I was testing a tiny script on top of xfs_fsr to show fragmentation and the
resultss of defragmentation. As a result of fine tuning the output I ran the
script repeatedly and suddenly got error from find (unknown error 999 if my
memory serves me.
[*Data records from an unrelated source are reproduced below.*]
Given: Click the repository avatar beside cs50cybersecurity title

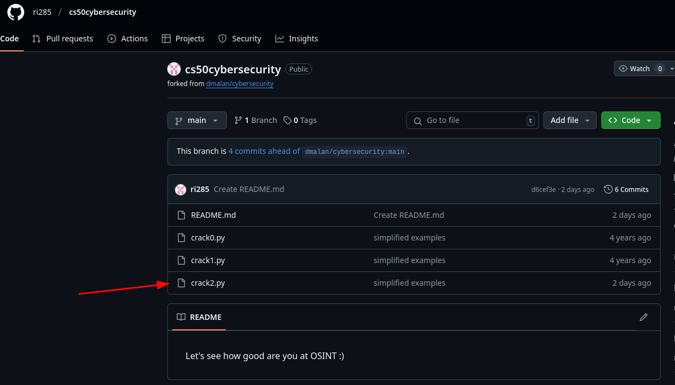Looking at the screenshot, I should click(x=174, y=69).
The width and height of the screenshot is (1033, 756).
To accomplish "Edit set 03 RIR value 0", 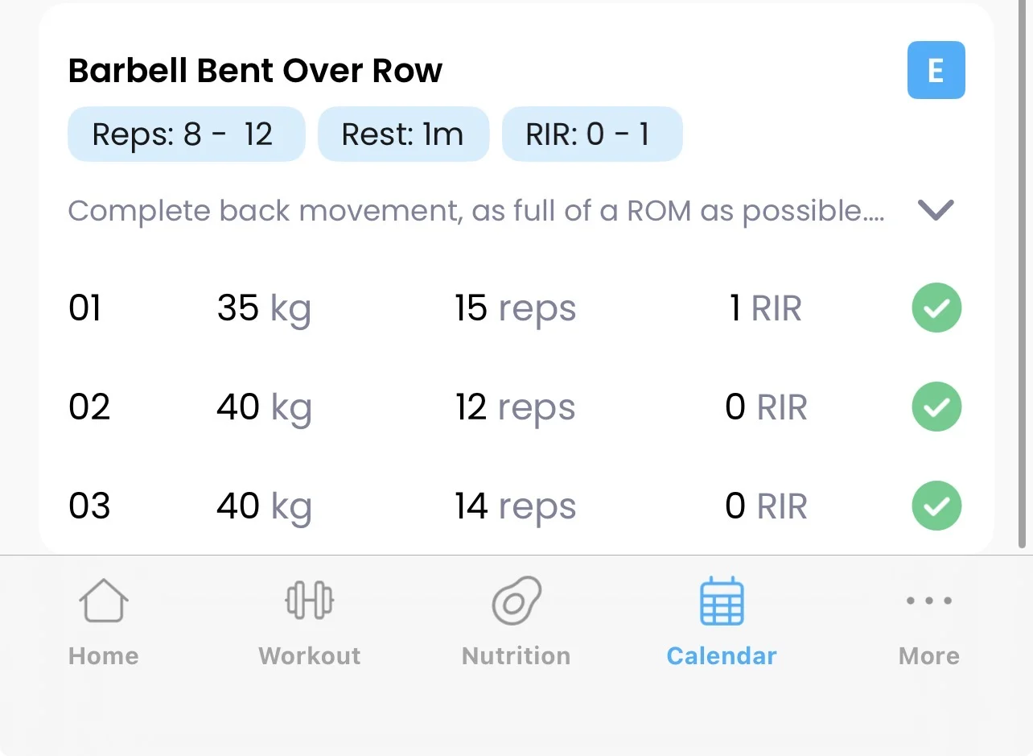I will point(765,506).
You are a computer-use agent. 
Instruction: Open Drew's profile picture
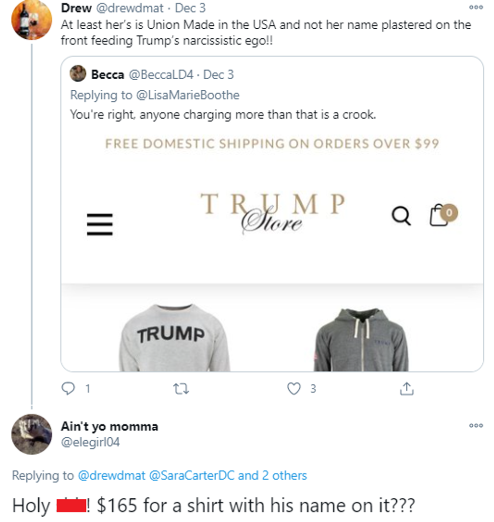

It scrolled off the screen).

The logs show this.
Oct 24 08:06:50 xine kernel: hda: dma_timer_expiry: dma status == 0x21
Oct 24 08:07:00 xine kernel: hda: DMA timeout error
Oct 24 08:07:00 xine kernel: hda: dma timeout error: status=0xd0 { Busy }
Oct 24 08:07:00 xine kernel:
Oct 24 08:07:00 xine kernel: hda: DMA disabled
Oct 24 08:07:00 xine kernel: ide0: reset: success

How bad is that for XFS?... The error isn't permanent it seems.

After that xfs_db -r /dev-with-home -c "frag -v" gives me an out-of-memory
error after a while, consistently.

xfs_db: out of memory

The script essentially does this

xfs_info $dev
xfs_db -r $dev -c "frag -v"
find $mountp
xfs_fsr -v

Program versions
kernel is 2.6.8.1-12mdk (Mandrake 10.1 Community edition)
xfsdump-2.2.21-1mdk
xfsprogs-2.6.13-1mdk

xfs_repair had lots of comments after this, but went through.

-- robin


2004-10-24 11:54:13

by Jan Engelhardt

[permalink] [raw]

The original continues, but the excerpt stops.